Faithful hold candles during Readings, including the story of Creation, during the Easter Vigil in Trenton's Cathedral. Craig Pittelli photo  
Faithful hold candles during Readings, including the story of Creation, during the Easter Vigil in Trenton's Cathedral. Craig Pittelli photo  

Good and evil are deeply rooted in humankind; they coexist.  When God created the world, however, Scripture tells us, “God looked at everything he had made and found it very good (Genesis 1: 31).”  

How did evil originate?  The Book of Genesis goes on to talk about the “Garden of Eden” and a tree growing there “in the middle of the garden,” the fruit of which bore knowledge of “good and evil” for those who ate it.  It was, according to the author, a cunning serpent in the garden who introduced this knowledge to the man and woman God created, despite his clear direction to them not to eat the fruit of the tree.  They succumbed to the serpent’s temptation, and God banished them from the garden.  Evil entered the world.

That is the story of creation told in the Book of Genesis.  Its details and meaning have been debated by scholars and theologians for thousands of years.

In the simplest of terms, evil originated with a human decision to do other than what God intended, to think and choose and act in a way contrary to God’s purpose for us.  Such a decision was possible because of the nature of the human being, created by God with intellect and free will, aspects that distinguish humans from every other creature that God had made.  The intellect enables a human being to know the intentional goodness inherent in God’s creation, and free will enables a human being to act in accord with that goodness, to do what a human being should or ought to do.  

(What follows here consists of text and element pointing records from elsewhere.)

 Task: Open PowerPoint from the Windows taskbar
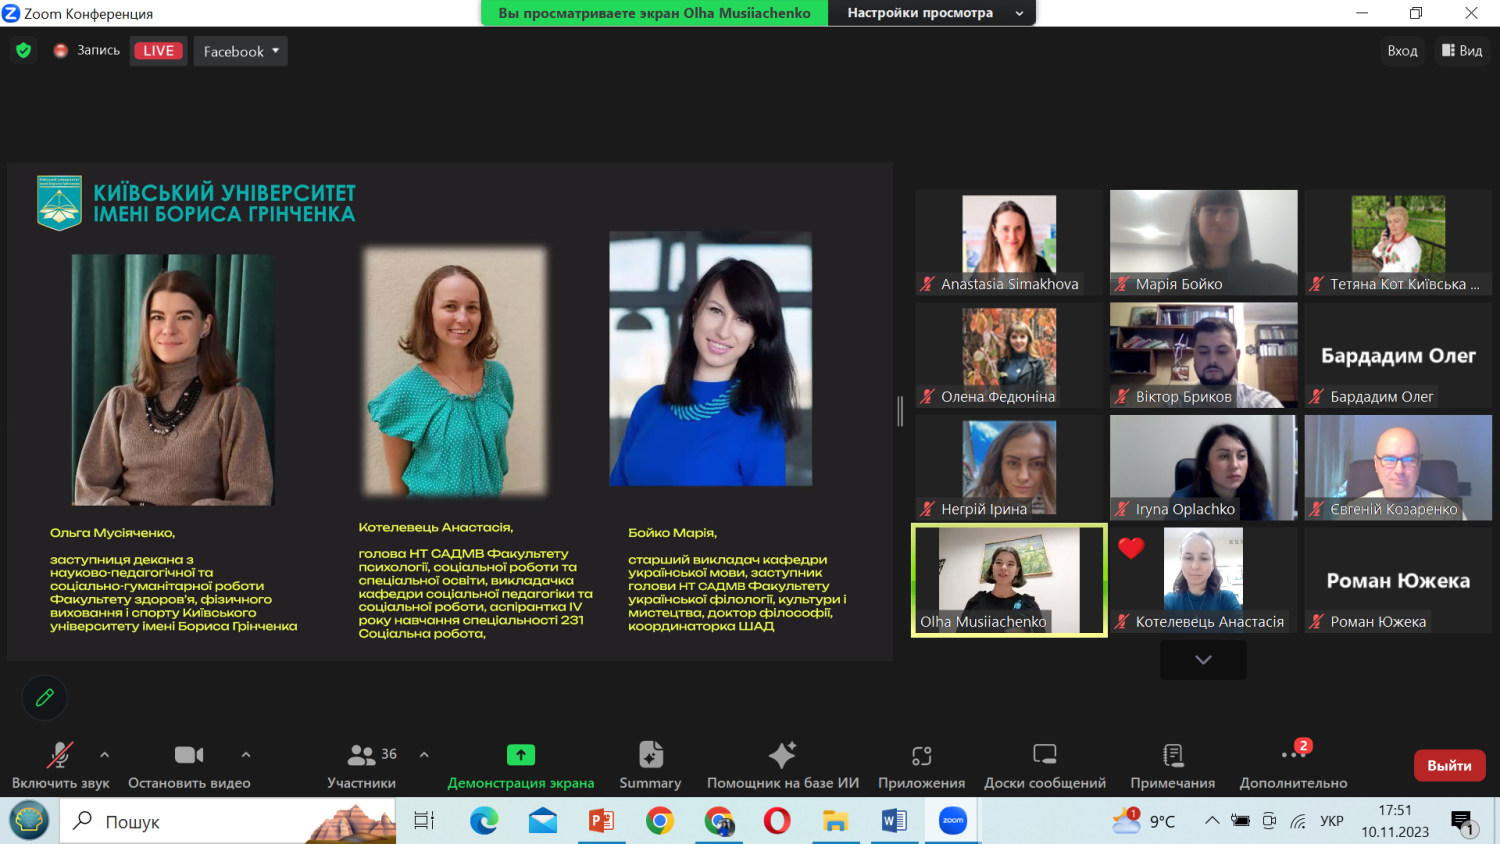click(601, 821)
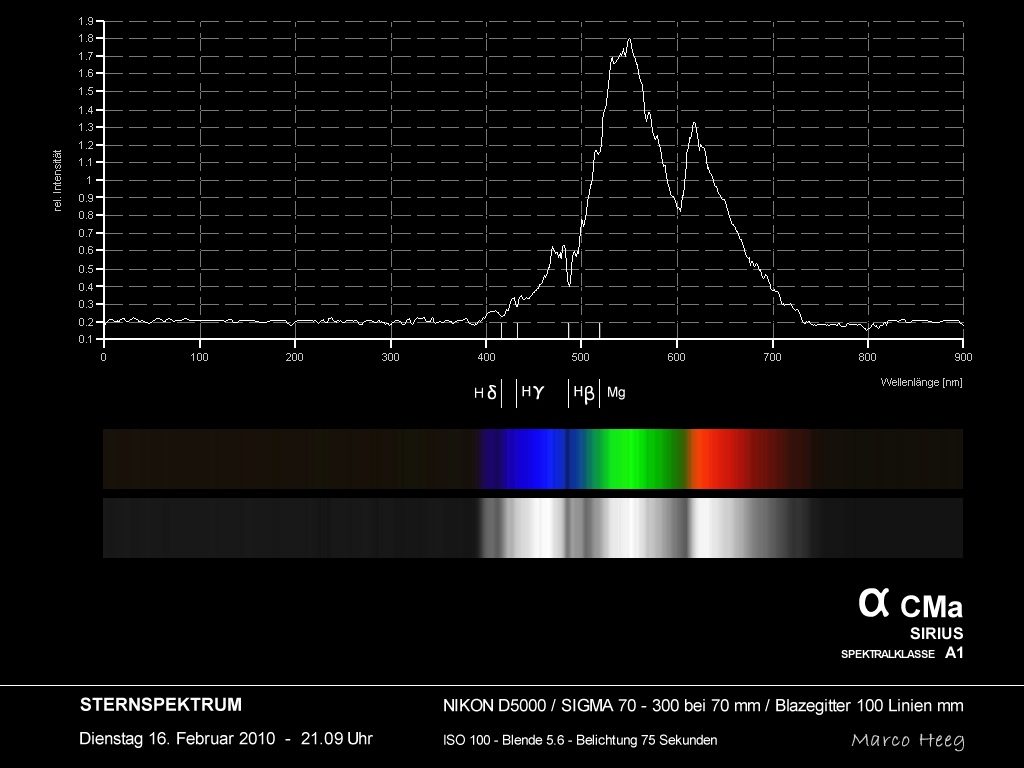This screenshot has height=768, width=1024.
Task: Click the SPEKTRALKLASSE A1 label
Action: tap(902, 654)
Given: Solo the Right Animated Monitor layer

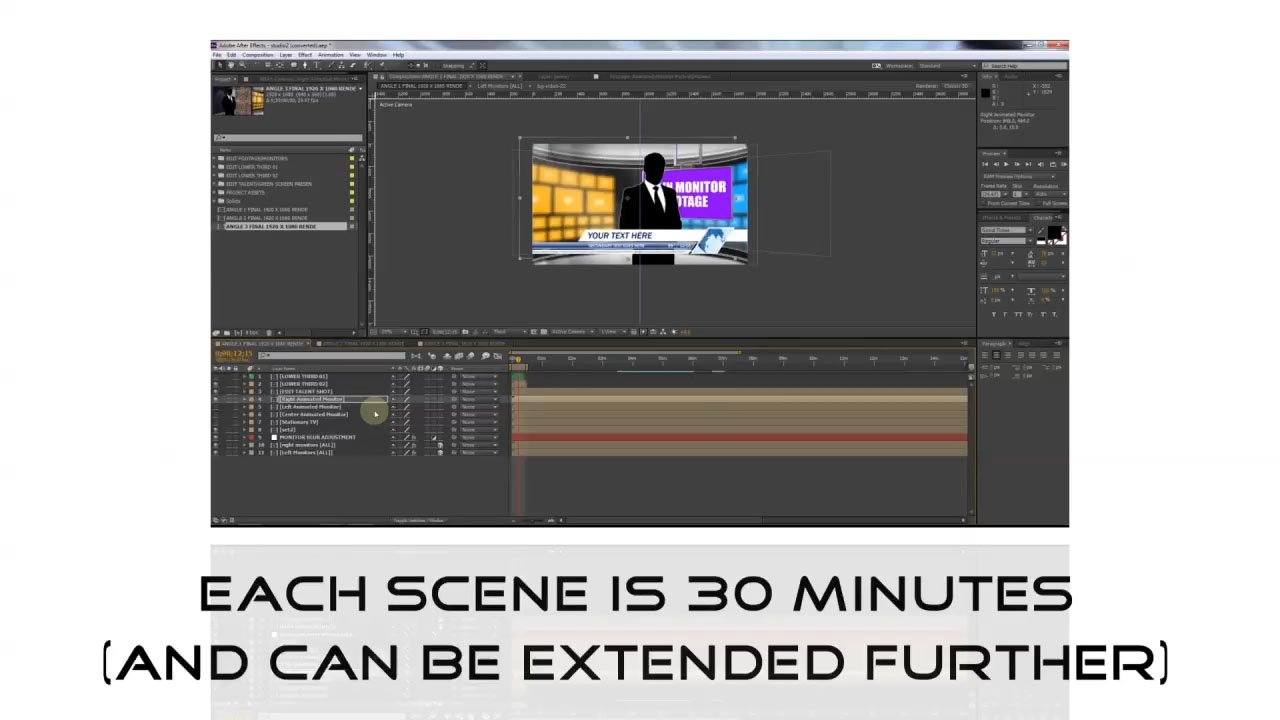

God is all good and the source of all good.  When the human being attempted to know other than the goodness God intended in creation and freely willed and chose that “otherness,” evil entered human experience.  God’s intention was contradicted.  Christian tradition calls that contradiction “sin.”  As a result, humanity has struggled with good and evil/sin in the world since the “origin” of that contradiction.

This is, indeed, a simple explanation.  But, no matter how we understand or explain the origin and existence of evil/sin, God did not give up or abandon his creation or human beings within it.  God did not stop loving his creation or human beings within it. God showed mercy.  We read in the Gospel, “God so loved the world that he sent his only Son so that everyone who believes in him might not perish but may have eternal life.  For God did not send his Son into the world to condemn the world but that the world might be saved through him.  Whoever believes in him will not be condemned... (John 3: 16-18).”

Christians throughout the world have just celebrated the Passion, Death and Resurrection of the Son of God, the ultimate proof of God’s love and mercy for us through the Risen Lord Jesus Christ, despite our sins.  That is our Easter faith.  And upon the rock of this Easter faith, the Lord Jesus built his Church to constantly remind us of his love and mercy and grace, because of our sins.

St. Paul reminds us, “Where sin increased, grace overflowed all the more (Romans 5: 20).”  That is why we can never lose our faith and hope in the Lord Jesus when we confront evil/sin, even at our own hands.  And we cannot give up on one another in the Church.